(Entries taken from a collection)
★ ★ ★ ★ ★ ★ ★
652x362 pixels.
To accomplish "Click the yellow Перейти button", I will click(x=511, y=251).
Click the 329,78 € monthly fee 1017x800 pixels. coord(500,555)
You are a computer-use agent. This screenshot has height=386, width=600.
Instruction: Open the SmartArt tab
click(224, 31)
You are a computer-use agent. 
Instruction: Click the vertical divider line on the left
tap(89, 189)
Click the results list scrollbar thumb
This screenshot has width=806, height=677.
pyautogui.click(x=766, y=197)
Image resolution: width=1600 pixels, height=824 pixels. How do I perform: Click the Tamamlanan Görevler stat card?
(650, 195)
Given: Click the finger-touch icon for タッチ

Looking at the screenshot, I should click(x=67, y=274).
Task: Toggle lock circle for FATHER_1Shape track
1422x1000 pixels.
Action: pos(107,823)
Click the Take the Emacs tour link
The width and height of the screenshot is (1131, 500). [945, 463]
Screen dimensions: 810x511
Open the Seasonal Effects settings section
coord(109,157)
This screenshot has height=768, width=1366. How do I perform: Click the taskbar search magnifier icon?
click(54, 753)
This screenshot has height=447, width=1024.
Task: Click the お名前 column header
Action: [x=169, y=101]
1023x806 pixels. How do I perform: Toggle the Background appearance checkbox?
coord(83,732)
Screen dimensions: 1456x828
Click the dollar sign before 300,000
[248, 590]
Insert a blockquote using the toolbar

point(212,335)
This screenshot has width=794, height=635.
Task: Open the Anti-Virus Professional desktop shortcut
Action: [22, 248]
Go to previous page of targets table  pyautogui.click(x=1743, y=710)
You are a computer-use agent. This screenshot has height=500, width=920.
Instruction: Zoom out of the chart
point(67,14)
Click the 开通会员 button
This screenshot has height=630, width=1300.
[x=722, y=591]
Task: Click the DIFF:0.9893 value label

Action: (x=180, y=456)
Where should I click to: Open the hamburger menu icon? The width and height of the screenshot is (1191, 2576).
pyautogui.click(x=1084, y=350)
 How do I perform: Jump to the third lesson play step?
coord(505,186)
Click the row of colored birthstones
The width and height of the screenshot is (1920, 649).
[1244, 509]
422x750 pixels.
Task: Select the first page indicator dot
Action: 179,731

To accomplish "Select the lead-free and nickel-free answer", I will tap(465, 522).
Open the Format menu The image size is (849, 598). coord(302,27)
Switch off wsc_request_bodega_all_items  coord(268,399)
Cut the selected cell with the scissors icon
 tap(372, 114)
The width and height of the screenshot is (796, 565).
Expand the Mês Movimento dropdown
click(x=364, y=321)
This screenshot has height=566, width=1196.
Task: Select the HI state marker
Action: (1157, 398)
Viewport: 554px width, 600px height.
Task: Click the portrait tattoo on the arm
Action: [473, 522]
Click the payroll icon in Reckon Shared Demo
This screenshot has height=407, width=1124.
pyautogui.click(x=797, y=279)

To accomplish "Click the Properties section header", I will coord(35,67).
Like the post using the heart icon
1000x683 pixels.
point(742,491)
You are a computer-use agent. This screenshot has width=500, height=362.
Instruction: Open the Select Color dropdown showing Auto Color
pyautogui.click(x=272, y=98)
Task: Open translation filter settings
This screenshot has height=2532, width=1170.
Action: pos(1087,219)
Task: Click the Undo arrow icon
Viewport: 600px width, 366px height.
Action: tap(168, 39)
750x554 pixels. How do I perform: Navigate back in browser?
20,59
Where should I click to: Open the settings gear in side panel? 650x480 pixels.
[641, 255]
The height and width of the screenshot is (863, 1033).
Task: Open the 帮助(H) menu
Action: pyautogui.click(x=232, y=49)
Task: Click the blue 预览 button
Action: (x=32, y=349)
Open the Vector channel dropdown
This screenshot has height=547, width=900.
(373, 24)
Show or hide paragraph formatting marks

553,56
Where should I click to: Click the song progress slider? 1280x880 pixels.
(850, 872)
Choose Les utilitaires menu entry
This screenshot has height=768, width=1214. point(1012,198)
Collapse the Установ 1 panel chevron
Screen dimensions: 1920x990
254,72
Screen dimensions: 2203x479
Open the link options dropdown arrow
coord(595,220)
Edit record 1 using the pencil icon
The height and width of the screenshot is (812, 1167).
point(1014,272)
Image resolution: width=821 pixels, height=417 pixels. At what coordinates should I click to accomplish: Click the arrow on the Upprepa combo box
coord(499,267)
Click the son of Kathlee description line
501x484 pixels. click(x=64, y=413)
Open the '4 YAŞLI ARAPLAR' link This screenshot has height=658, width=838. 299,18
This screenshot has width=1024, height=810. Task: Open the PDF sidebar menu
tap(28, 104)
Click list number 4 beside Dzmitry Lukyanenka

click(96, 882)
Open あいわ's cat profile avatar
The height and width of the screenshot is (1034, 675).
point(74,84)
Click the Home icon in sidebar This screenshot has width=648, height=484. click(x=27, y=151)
★ ★ ★ ★ ★ ★ ★
There is a line with "This screenshot has height=630, width=1300." and a line with "Click the payroll icon in Reckon Shared Demo" above. Copy exactly those two lines and all lines between them, with nothing else.

◆ Reply to the task ◆
This screenshot has height=630, width=1300.
[x=722, y=591]
Task: Click the DIFF:0.9893 value label

Action: (x=180, y=456)
Where should I click to: Open the hamburger menu icon? The width and height of the screenshot is (1191, 2576).
pyautogui.click(x=1084, y=350)
 How do I perform: Jump to the third lesson play step?
coord(505,186)
Click the row of colored birthstones
The width and height of the screenshot is (1920, 649).
[1244, 509]
422x750 pixels.
Task: Select the first page indicator dot
Action: 179,731

To accomplish "Select the lead-free and nickel-free answer", I will tap(465, 522).
Open the Format menu The image size is (849, 598). coord(302,27)
Switch off wsc_request_bodega_all_items  coord(268,399)
Cut the selected cell with the scissors icon
 tap(372, 114)
The width and height of the screenshot is (796, 565).
Expand the Mês Movimento dropdown
click(x=364, y=321)
This screenshot has height=566, width=1196.
Task: Select the HI state marker
Action: (1157, 398)
Viewport: 554px width, 600px height.
Task: Click the portrait tattoo on the arm
Action: [473, 522]
Click the payroll icon in Reckon Shared Demo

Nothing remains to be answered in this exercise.